▶ **Consigne**: Recopiez à l'identique un passage de l'extrait sur les élections européennes : commencez aux mots « Le 26 mars, en » et arrêtez-vous après « USA ! Invraisemblable histoire. ».

▶ **Extrait**:

Le 26 mars, en catimini,
les députés européens, dont le mandat s'achève la semaine prochaine, ont voté
une quasi-fusion économique de l'UE avec les USA ! Invraisemblable histoire.
Les 6 et 7 juin
prochain se dérouleront en France les élections européennes. Au total, ce sont
736 députés européens qui seront élus pour représenter les 27 États membres de
l'UE. Les électeurs français vont avoir à choisir les 72 députés qui les
représenteront pendant 5 ans au Parlement européen.
Sans enthousiasme
palpable, voire avec un désintérêt manifeste. Les sondages sur la participation
attendue rivalisent dans le pessimisme : au mieux un tiers des Français pensent
se déplacer pour placer un bulletin dans l'urne. Le taux de participation ne
sera guère plus élevé dans le reste de l'Europe.
Selon Libération
du 13 avril, la presse elle-même se désintéresse de l'évènement : «seulement 36
% des citoyens ont lu, entendu ou vu un sujet consacré au Parlement européen
dans leurs médias.»

▶ **Enregistrements fournis**:

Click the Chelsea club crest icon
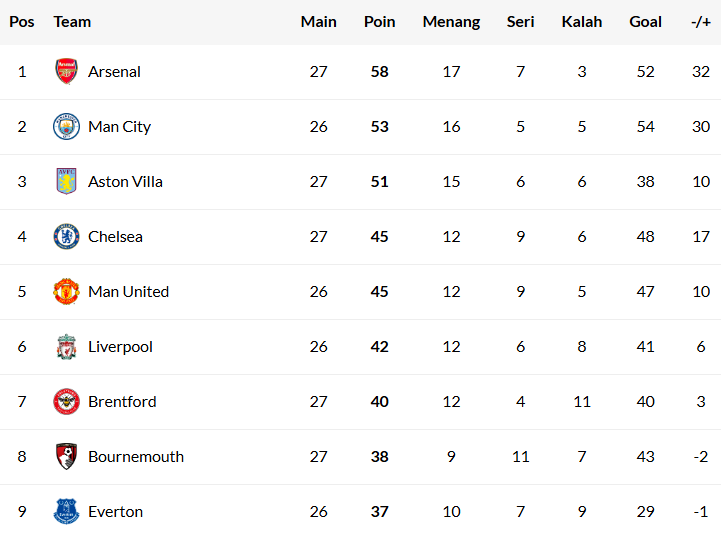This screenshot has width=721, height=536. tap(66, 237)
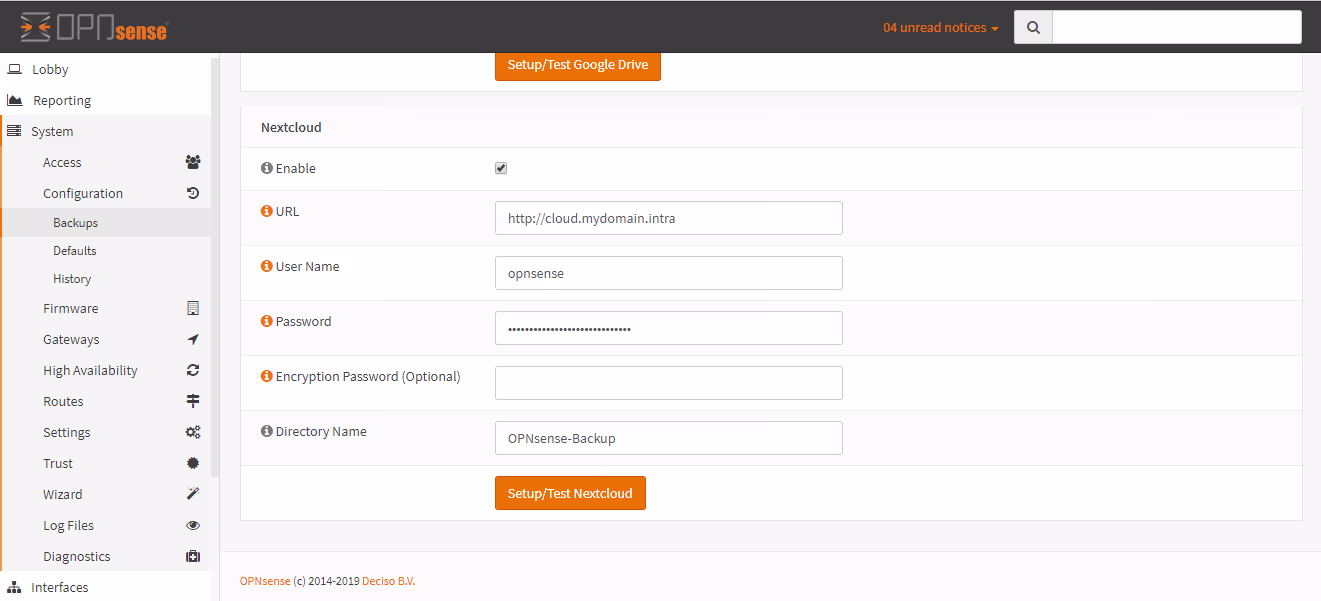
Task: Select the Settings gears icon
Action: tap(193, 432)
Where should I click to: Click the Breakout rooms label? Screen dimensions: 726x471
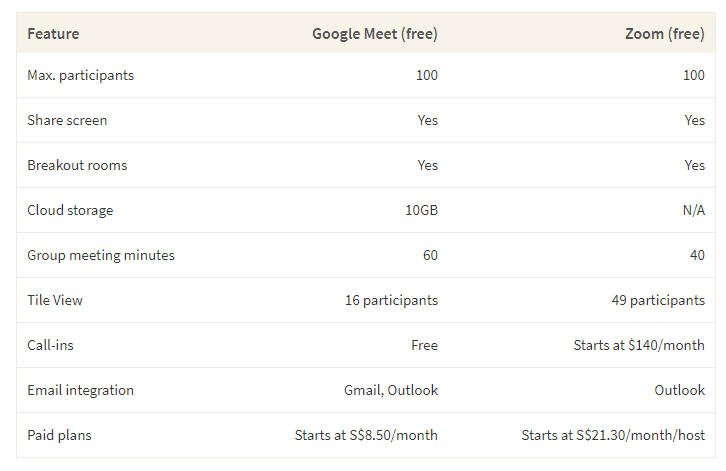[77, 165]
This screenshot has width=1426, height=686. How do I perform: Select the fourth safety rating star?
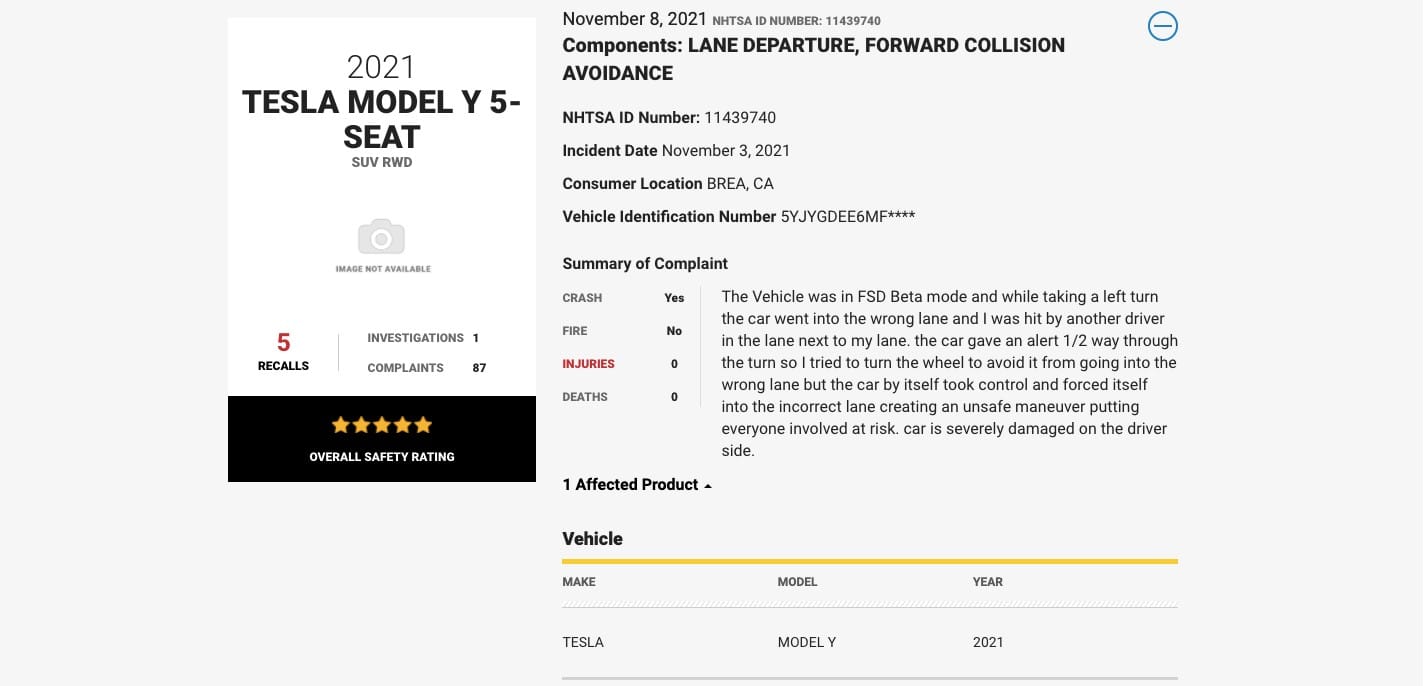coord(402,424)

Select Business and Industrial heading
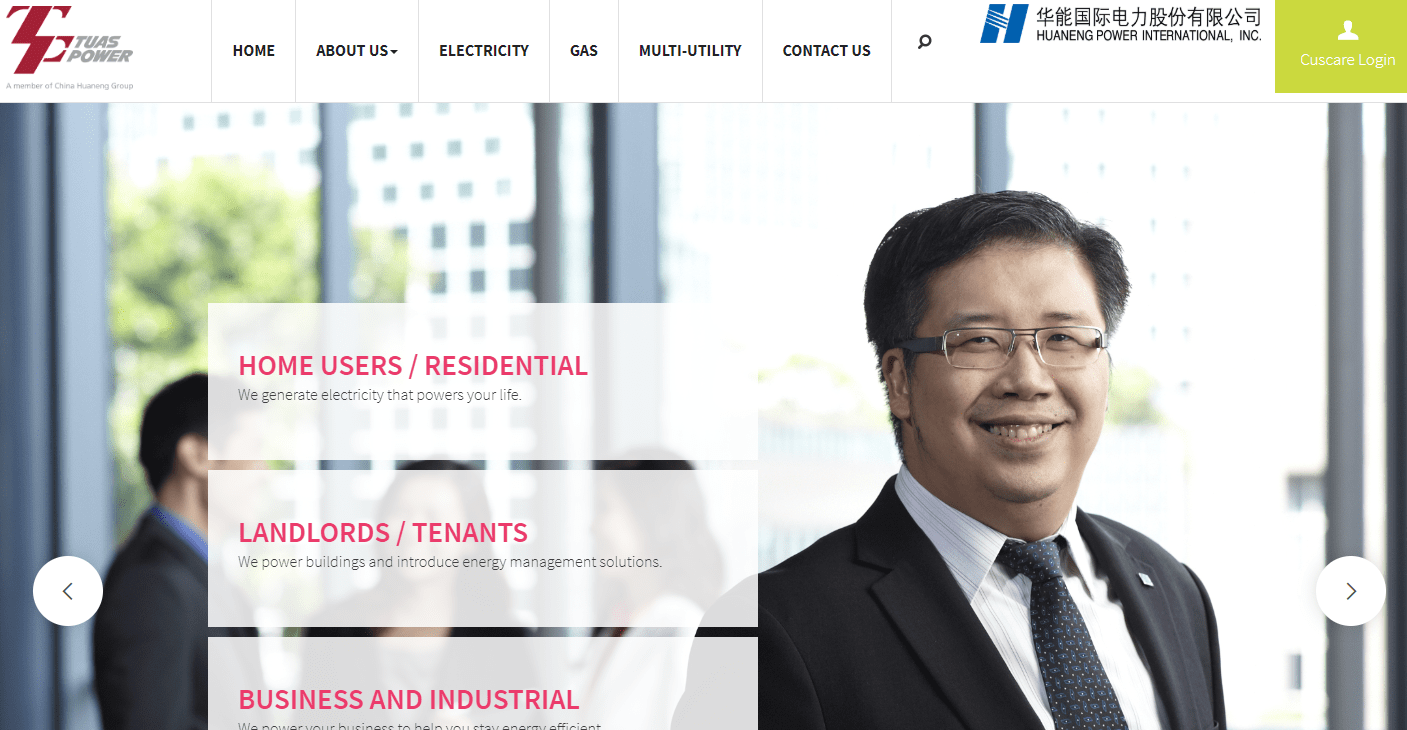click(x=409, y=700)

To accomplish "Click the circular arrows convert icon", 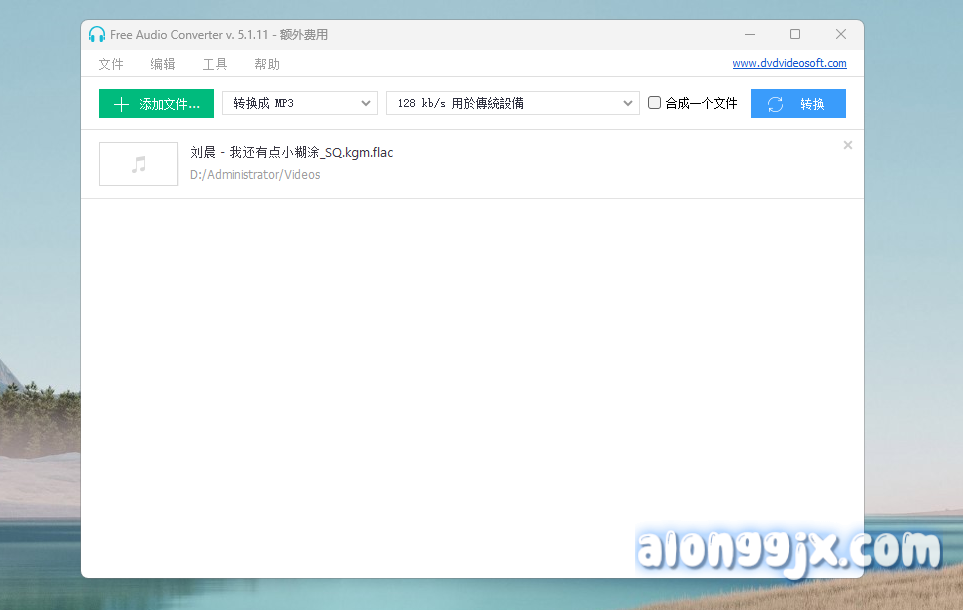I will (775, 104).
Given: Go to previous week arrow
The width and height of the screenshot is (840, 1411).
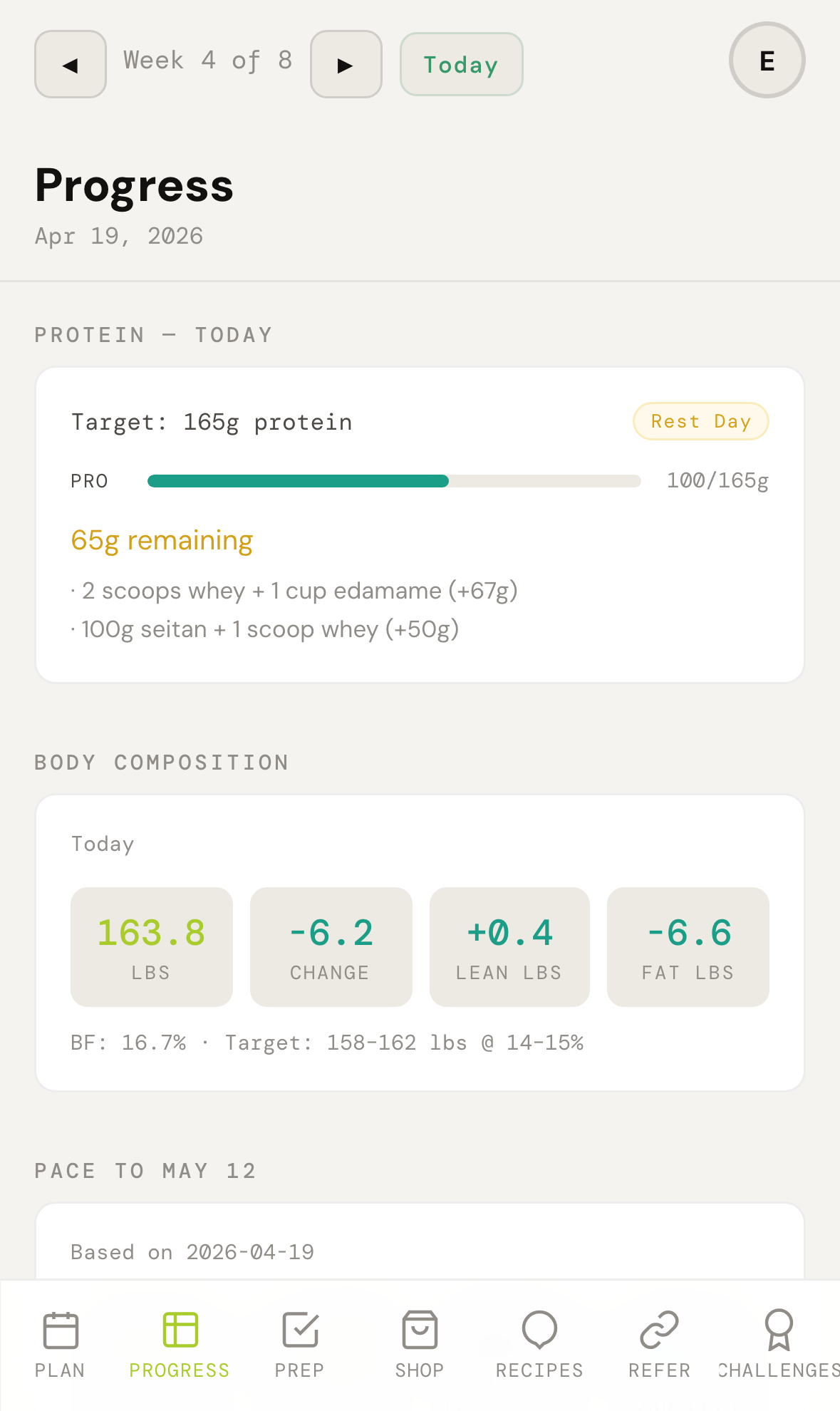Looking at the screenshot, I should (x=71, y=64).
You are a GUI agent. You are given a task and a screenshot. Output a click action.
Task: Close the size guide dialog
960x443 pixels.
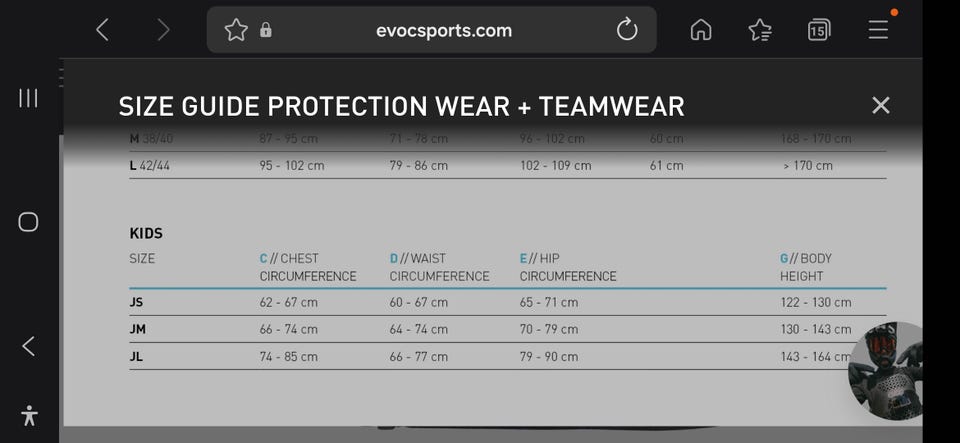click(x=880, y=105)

▶ **Zone de réponse**:
Le 26 mars, en catimini,
les députés européens, dont le mandat s'achève la semaine prochaine, ont voté
une quasi-fusion économique de l'UE avec les USA ! Invraisemblable histoire.